The happy-go-lucky Newton is living up to his and his boat’s nickname, cracking jokes with deckhands Mick Hockley and Kayne Roberts as the oily-calm Broadwater gives way to the only slightly more ruffled open sea.
There’s barely a breath of breeze and the ocean’s so flat you could waterski out here.
“Keeping the dream alive” proclaims the sign on The Grinner’s wheelhouse.
On mornings like this, with a fireball sunrise and the dolphins riding the bow wave, it’s a dream job indeed. But try spending half a day out here hauling up deadly sharks, baiting drumlines and fixing nets when its blowing 30 knots from the south, teeming with rain and 3m swells are tossing your boat like a cork – on Christmas morning, no less.
“It doesn’t get much better than this but when it’s rough, it’s shithouse,” Newton, 39, says.
The nuggety fisherman has been keeping the dream of a shark fatality-free coastline alive since he was appointed the Gold Coast shark-net contractor in 1996.
A love of fishing and boating runs in his family and when a friend landed the shark-netting contract in Sydney in 1993, Newton eagerly jumped aboard.
After two years tending the shark nets off Sydney, Newton moved to the Gold Coast where he started his own fishing and dive charter business. He subsequently landed the Department of Primary Industries contract for the shark-netting program there.
Every second day and every public holiday, he and his crew put to sea to check the network of nets and drumlines designed to shark-proof Australia’s tourist playground. There are 35 drumlines and 11 nets, stretching between the Southport Spit and Snapper Rocks.

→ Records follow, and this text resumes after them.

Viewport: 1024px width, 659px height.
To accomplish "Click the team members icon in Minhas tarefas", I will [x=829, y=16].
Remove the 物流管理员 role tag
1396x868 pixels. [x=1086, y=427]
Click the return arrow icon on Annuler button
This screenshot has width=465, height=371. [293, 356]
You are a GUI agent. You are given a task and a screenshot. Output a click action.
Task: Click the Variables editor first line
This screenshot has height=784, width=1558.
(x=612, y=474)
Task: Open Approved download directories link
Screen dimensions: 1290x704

The Shark Control Program was introduced in 1962 after a spate of fatal shark attacks in Queensland, and comprises 32 nets and 332 drumlines staggered along the coastline from Coolangatta to Cairns.

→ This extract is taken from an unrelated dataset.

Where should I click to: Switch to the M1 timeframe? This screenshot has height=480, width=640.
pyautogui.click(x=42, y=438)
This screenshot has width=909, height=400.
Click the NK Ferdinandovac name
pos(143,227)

The nets, about 190m long and 6m deep, are anchored to the seabed 500m off 84 of the state’s most popular beaches
Newton has pulled in hundreds of sharks over the years, some as big as 4.5m. They include tigers, whalers, hammerheads, bullsharks and, most disconcertingly, white pointers.
Only last month, Newton caught a 3m, 200kg Great White on a baited drumline off Tugun.

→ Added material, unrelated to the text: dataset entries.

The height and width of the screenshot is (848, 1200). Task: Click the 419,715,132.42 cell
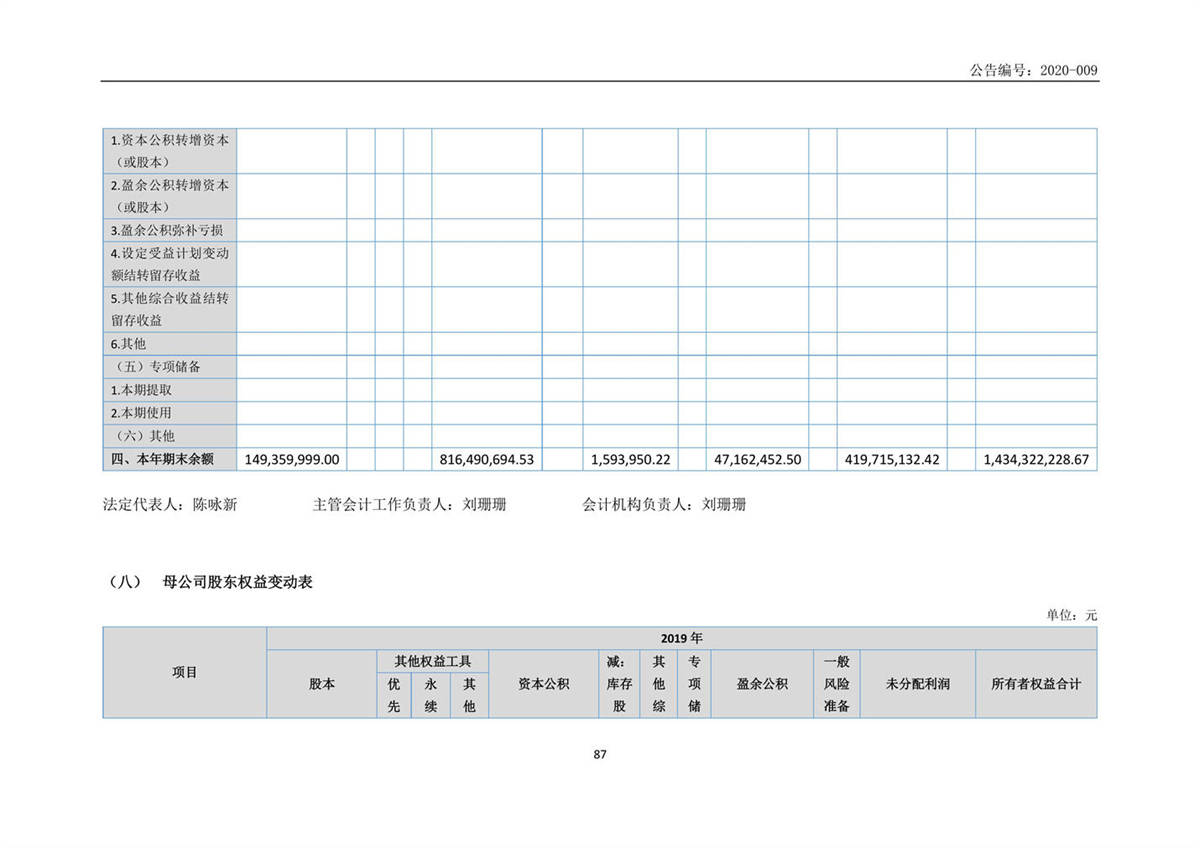click(891, 460)
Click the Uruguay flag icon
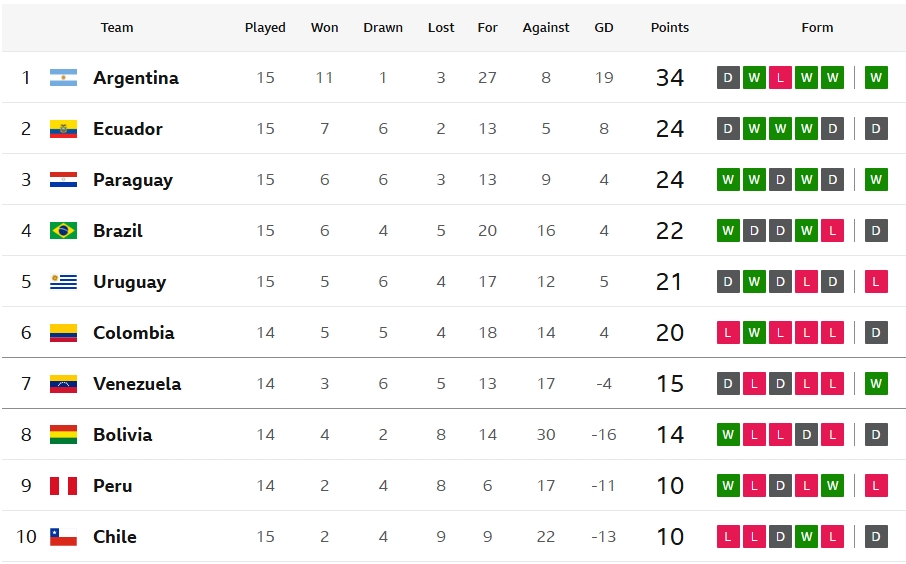This screenshot has width=906, height=564. coord(63,281)
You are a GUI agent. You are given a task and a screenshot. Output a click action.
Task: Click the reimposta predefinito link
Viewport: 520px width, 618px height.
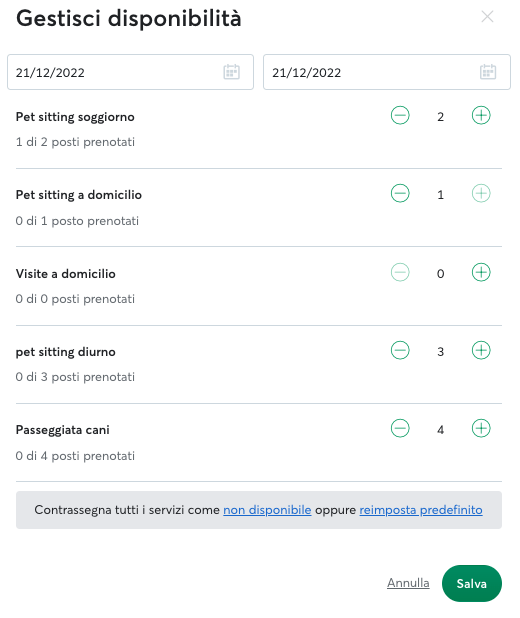point(421,510)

So big and powerful are some sharks out here that they can straighten the 250mm, 10mm thick steel hooks that Newton and his boys bait up with whole mullet and large chunks of shark meat. These predators of the deep are quite partial to their own flesh and blood.
“If we see dolphins and turtles in the area, we put shark on the hook,” Newton says. “Dolphins and turtles are reluctant to eat shark.”
The stranding of dolphins, turtles, dugongs and whales in the shark nets has sparked calls from environmentalists for the nets to be removed. Several whales have died after becoming entangled in nets, prompting passionate outcry.
But the State Government has repeatedly ruled out removing the nets, pointing out that there has not been a fatal shark attack since the scheme was introduced 46 years ago.
Newton, not surprisingly, backs the Government’s stance.
“We’re out here for public safety,” he says. “We’re not out here to kill everything and nor do we want to kill anything other than our target species.”
The nets and drumlines trap only about five dolphins a year, he says – and can’t recall the last time he caught a turtle or dugong. Whether it’s as a result of sonar beep-emitting whale and dolphin alarms fitted to the nets, or whether the animals are just getting smarter, Newton isn’t sure, but whale strandings have also dropped markedly in the past couple of years – despite up to 11,000 humpbacks now making the annual winter migration up the coastline.
Newton also denies the nets and drumlines provide a false sense of security. Contrary to popular perception, they do not provide a continuous chain of protection and there are plenty of large gaps through which sharks can cruise.
Newton points out that last year, he caught almost 50 sharks in the nets and lines.
“One bull shark, one tiger shark or one white pointer close to our beaches is one too many. They’re a big danger,” he says.